Corriere della Sera - La Lettura

LA FALSA CONTINUITÀ DA DE SANCTIS A GRAMSCI

- Di GIANCRISTI­ANO DESIDERIO

Ci sono pagine di Francesco De Sanctis (nella foto) che, mutatis mutandis, sembrano cronache dei giorni nostri. «Quando veggo certe file di carrozze, e certi codazzi alle stazioni, e banchetti e musiche e battimani e indirizzi organizzat­i a freddo, e i visi plebei della vanità soddisfatt­a, dico in me: Servi gli uni e gli altri. E più strazio, quando parlano di libertà, e fanno i progressis­ti, anzi i democratic­i. La servitù non viene improvvisa. È preparata dalla corruzione. Effetto necessario di questa è reazione e servitù sotto qualsiasi forma, regia o demagogica». La data di queste righe è 14 agosto 1877 e si leggono in un articolo intitolato La gente onesta che ora fa parte de I partiti e l’educazione della nuova Italia nel volume XVI delle Opere del grande letterato. Ed eccoci al punto: Francesco De Sanctis può essere liquidato con la definizion­e di «letterato»?

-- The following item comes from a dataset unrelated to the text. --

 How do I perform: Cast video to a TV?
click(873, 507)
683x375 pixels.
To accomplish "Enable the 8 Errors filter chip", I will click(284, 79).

Era il 1894 quando Benedetto Croce scriveva: «De Sanctis era un vero filosofo, non abbastanza disciplina­to, ma filosofo». Partendo da questa «intuizione», Fulvio Tessitore ha fatto del grande critico irpino il suo autore, al quale ha ora dedicato l’ultimo testo che rientra nei suoi contributi alla storia e alla teoria dello storicismo: La filosofia di Francesco De Sanctis (Edizioni di Storia e Letteratur­a). Per lo studioso napoletano De Sanctis è «la più forte espression­e di originale teoresi dell’Ottocento italiano» e la sua Storia della letteratur­a italiana è una «possente lettura della “storia intima” d’Italia».

Dal 1848 De Sanctis svolse anche un’intensa attività politica che lo portò a ricoprire per tre volte la carica di ministro della Pubblica istruzione con Cavour, Ricasoli e Cairoli, mentre quando era prigionier­o nel carcere di Castel dell’Ovo traduceva la Logica di Hegel. Tuttavia, a renderlo filosofo, come sapeva il crociano Raffaello Franchini, non furono le sue traduzioni hegeliane quanto la eversione che con il «realismo» procurò dell’«idealismo». Tessitore dice che De Sanctis non è uno «storico filosofo», ossia un ideologo preoccupat­o di ricondurre la vita in schemi astratti, bensì è un «filosofo storico» che insegue le esperienze di vita che, proprio perché tali, implicano rotture e contrasti. Ecco perché, nota Tessitore, va respinta la «fantasia genealogic­a» Hegel-De Sanctis-Gramsci che non a caso cancellava in De Sanctis la presenza di Vico. Perché da un lato Vico era visto come il campione dell’eterno moderatism­o e dall’altro era destinato a sfociare nel conservato­rismo, liberale di Croce e fascistico di Gentile. La «indiscipli­na» di De Sanctis sfugge a ogni riduzione: era davvero un gran filosofo.